I think that there are definitely those who are born with it, we all know people like this. Think back to your first few years at pre-school, then high school, university and work. There is always that one guy / girl: whom wasn't necessarily the best looking or the most talented though seemed to always command attention / respect / adoration.
Do I think it can be learned? Well, yes, to a degree. I don't think the innate 'thing' that makes someone charismatic can be learned, but I think the behaviours and some of the 'x-factors' can be acquired or mimicked. Like for example charm, magnetism and personal communicability.
Charm Charisma is the channeling of energy into those around you, if you are stressed or anxious you will channel negative energy and repel instead of attract people. Charm is about being relaxed and easy. It's about putting people at ease and making them feel good about themselves.

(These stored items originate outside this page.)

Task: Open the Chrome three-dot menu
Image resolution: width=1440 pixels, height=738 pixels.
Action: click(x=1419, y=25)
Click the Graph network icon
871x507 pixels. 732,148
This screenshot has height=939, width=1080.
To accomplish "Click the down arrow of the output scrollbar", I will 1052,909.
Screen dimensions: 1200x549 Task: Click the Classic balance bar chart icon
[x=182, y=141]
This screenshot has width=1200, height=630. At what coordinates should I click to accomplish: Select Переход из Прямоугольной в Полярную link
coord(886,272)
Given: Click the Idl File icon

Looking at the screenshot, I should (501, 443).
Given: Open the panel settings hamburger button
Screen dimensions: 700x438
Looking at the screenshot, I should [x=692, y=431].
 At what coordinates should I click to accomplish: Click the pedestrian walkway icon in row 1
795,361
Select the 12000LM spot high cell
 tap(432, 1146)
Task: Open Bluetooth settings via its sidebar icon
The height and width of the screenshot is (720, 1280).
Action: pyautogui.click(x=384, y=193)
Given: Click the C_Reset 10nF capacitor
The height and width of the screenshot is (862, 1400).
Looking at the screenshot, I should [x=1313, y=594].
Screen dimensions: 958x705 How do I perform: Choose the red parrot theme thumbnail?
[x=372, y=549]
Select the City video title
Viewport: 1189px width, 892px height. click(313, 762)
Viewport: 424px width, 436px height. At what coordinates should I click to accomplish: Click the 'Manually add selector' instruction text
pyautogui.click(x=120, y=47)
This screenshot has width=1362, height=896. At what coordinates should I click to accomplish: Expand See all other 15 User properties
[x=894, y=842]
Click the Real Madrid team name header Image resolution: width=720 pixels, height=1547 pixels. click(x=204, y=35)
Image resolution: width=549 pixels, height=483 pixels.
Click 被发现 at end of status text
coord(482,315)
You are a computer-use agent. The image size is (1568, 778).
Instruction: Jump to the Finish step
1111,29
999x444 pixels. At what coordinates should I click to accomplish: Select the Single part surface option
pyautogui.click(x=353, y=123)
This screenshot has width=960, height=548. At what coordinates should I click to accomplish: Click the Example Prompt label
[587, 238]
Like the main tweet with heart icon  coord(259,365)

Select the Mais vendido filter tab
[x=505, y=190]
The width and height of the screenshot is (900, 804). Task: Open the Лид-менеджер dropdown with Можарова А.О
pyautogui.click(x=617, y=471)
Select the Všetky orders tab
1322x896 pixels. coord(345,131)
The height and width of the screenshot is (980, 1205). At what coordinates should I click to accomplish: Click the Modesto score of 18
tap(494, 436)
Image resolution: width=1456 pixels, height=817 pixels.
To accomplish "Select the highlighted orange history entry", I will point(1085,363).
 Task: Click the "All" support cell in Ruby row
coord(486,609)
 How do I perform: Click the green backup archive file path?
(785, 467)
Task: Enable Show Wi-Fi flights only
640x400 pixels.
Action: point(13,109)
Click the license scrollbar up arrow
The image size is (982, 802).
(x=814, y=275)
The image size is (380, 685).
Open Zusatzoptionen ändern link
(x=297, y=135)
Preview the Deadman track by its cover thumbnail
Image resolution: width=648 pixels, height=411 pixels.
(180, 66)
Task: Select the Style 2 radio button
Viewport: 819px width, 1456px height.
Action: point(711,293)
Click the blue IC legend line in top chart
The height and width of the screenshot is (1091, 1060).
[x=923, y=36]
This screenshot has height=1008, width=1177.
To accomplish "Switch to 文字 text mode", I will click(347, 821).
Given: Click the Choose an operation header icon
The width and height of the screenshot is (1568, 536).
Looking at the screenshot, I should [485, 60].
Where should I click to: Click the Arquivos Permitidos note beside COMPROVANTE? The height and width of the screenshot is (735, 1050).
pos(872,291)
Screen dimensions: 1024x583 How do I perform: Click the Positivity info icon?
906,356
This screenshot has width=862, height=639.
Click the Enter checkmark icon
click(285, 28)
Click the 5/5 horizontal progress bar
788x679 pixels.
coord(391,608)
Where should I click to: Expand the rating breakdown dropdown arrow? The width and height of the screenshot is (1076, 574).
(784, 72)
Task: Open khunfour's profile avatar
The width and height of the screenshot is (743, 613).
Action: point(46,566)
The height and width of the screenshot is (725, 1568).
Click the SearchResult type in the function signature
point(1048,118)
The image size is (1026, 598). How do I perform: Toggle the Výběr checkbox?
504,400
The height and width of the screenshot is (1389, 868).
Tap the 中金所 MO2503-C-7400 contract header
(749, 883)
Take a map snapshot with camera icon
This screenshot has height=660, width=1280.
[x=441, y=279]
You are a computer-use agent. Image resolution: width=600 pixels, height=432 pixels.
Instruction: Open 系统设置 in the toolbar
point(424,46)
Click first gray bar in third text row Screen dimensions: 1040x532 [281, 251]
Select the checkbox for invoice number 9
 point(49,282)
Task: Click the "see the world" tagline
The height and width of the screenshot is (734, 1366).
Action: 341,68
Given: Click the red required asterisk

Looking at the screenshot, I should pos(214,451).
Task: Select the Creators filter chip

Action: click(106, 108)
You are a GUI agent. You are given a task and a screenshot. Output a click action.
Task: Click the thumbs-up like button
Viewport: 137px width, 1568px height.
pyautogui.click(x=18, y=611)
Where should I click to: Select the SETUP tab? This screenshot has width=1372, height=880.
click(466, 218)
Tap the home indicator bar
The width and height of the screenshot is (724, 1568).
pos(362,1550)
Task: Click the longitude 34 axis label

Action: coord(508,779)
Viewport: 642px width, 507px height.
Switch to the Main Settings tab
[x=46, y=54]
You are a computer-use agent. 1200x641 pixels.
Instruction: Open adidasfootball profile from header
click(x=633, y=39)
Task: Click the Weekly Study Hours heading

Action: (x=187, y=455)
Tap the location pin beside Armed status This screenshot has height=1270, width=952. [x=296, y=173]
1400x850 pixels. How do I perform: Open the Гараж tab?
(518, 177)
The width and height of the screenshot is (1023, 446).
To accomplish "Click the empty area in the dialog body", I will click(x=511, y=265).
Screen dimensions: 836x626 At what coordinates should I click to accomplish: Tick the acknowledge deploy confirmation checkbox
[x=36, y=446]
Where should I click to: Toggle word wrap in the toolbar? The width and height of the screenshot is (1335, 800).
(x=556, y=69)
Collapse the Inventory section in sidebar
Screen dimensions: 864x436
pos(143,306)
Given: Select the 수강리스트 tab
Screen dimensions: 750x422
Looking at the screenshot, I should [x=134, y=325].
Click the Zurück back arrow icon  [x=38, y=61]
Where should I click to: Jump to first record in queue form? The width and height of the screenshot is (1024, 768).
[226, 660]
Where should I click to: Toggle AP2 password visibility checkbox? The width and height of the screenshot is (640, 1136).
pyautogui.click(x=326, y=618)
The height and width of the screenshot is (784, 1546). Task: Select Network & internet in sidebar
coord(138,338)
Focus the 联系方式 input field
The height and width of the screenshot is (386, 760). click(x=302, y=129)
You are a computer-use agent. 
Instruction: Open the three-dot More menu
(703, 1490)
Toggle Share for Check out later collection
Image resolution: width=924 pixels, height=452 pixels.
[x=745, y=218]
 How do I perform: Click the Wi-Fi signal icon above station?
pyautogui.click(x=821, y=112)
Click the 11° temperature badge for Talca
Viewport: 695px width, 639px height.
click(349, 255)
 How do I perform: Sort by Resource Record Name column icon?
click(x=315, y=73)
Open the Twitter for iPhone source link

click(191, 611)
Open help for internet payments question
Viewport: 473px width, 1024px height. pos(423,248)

Treat people how they want to be treated and make people feel special. It's about treating everyone as equals no matter who they are. Frank Sinatra, a man of unquestionable charm and charisma was a master of this. And so was Princess Diana, both of them would flirt with everyone they met. They would treat everyone with equal respect and make them feel special. And in two completely different ways; we have Frank and his outgoing in-your- face approach; once buying a restaurant and giving it to a waiter after his manager had publicly humiliated him for spilling soup on Franks table. And Diana in her quiet subtle way would raise people up to her level, would look back at photographers and wink as if they shared a private joke.
Magnetism - charisma has a way of drawing people closer, making people want to get to know you, be like you, and listen to you. Magnetism is about making people feel sure about you, trust you, have faith in you. Research has shown that people who are perceived as charismatic also feel emotions strongly and can relate to other peoples feelings.
In order to appear confident, pay attention to your posture, handshake and eye contact. Charismatic people are proud of who they are and don't really care what others think, this is not the same as being arrogant. Smiling, and making eye contact will go along way.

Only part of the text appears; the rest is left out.